KNYSNA NEWS - Problems with the housing projects in Hornlee, Knysna, continue with the main site still without electricity after three months.
The four housing projects started with the traditional sod-turning ceremony on the main site, across from Hornlee Primary School, in October 2019.
The houses were due to be completed and handed over by March this year, but the Covid-19 lockdown put the project on hold until May. In August, 36 of the 39 houses were completed and handed over, albeit without electricity.
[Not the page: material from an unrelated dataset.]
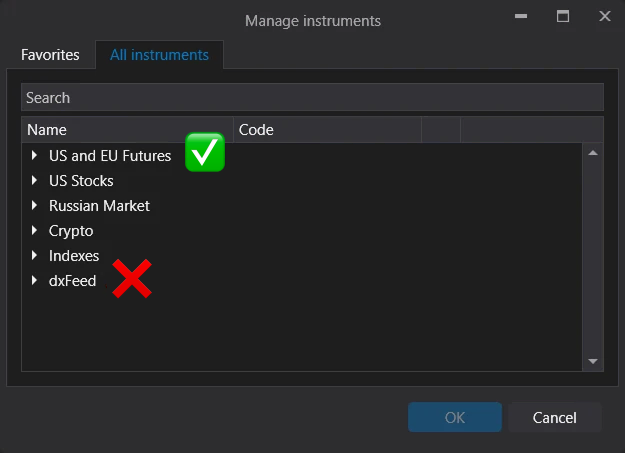Expand the Russian Market group arrow
The height and width of the screenshot is (453, 625).
coord(34,206)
At the time, provincial Human Settlements Minister Tertuis Simmers explained why the decision was made to hand over houses without power. "There were two options: wait for electricity to be supplied and run the risk of the wrong people illegally occupying the houses, or allow residents to move in and the installation of electricity happens as soon as possible." It was further stated that work would begin on providing electricity within a week.
However, three months on, there is still no electricity, and for resident Francilien Jafta, life has been well nigh impossible. Her son Austin, disabled in an accident, requires care 24/7 as he often suffers slime build-up that needs treatment with a machine. Without this treatment, Austin could choke.
"We had to rush him to hospital last week because he started choking again, and I feared for his life," Jafta says. Even though she has a generator, she cannot always afford to keep it running.
"It costs me way too much money, and even though the community has helped collect money, we cannot sustain this," Jafta said.
Other residents have also encountered some tough challenges in the last few months. "I now have to rely on gas to cook my food because they haven't given us electricity," Johnny Lawrence said. "The little money I am getting is being used to maintain a lifestyle without electricity, which is very difficult.''
Another resident, Carol-Anne Barnardo, echoed these sentiments. "It's worse now than when we were living in people's backyards," she said. "We can't buy any perishable food because we have nowhere to store it, and if we want to use power we need to go to other people in the area and ask if we can pay to use some of theirs."
According to head of communications at the Western Cape Department of Human Settlements Nathan Adriaanse, they have been as much in the dark as the residents. "The department was not aware that the units in Hornlee had not yet been electrified," he said, adding that the onus to provide electricity falls on the municipality, which is better placed to comment on the matter.
According to Knysna Municipality spokesperson Christopher Bezuidenhoudt:
"The municipality is legally bound to follow all legislation with regards to procurement. The processes unfortunately take time and the Covid-19 pandemic also caused delays. We are in the process of implementing electrification of formalised RDP houses. The electrical design is complete, the municipality is engaging with external service providers for the implementation thereof."